In comparison with other Man Booker 2009 novels, this one is fairly lightweight in length, though it masks decidedly heavy content. The novel is centred around a private asylum for residents with mental health problems, and here we encounter the asylum's Doctor Matthew Allen, a number of residents (most notably poet John Clare), members of the Doctor's family and poet Alfred Tennyson, a newly arrived village resident.
The book is lyrical, and, parts of it at least, resemble extended poems. There's a surreal quality to the passages about John Clare, as he battles with delusions, a craving for the outdoors and a crisis of identity. It's a book that easily transports the reader into various states of mind, especially those that typify the condition we would normally associate with poets and those of pubescent girls.

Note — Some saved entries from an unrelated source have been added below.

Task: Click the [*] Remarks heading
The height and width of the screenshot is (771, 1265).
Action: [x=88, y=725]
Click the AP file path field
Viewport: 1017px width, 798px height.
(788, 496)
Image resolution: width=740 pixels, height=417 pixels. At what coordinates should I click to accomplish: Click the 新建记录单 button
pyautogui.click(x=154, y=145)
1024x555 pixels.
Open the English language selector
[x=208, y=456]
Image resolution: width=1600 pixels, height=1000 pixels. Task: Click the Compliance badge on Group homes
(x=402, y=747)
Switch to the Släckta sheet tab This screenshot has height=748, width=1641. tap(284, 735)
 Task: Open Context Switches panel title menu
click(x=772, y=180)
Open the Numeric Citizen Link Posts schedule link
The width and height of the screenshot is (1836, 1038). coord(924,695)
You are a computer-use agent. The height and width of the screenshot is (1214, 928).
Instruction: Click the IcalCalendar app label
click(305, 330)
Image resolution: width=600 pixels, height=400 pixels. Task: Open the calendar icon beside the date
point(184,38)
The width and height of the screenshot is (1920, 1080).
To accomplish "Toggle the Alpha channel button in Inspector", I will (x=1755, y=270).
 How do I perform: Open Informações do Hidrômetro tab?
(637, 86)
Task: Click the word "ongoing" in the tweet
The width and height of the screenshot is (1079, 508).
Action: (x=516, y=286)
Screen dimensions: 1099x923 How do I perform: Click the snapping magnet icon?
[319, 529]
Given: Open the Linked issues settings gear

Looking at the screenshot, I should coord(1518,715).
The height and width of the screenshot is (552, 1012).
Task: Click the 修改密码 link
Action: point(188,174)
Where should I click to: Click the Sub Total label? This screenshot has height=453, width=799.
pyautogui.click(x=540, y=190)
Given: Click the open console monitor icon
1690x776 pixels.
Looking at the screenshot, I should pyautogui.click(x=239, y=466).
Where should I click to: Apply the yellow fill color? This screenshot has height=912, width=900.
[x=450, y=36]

Though there is a narrative thread of sorts, there's a sense that the novel doesn't set out to tell a story - the action is fragmented and obscure - it rather seems to give an impression of certain characters, allowing the reader to inhabit them for a little while. Allen's story seems to vie with Clare's as the driver for the book, and for me, it was the actions of Allen that were the most interesting.
The book could easily have been bogged down by the historical weight of the characters, but it successfully side-steps that trap to offer something else. The novel is certainly creative; a lyrical derivation from fact, but there just wasn't enough to it for it to grip me.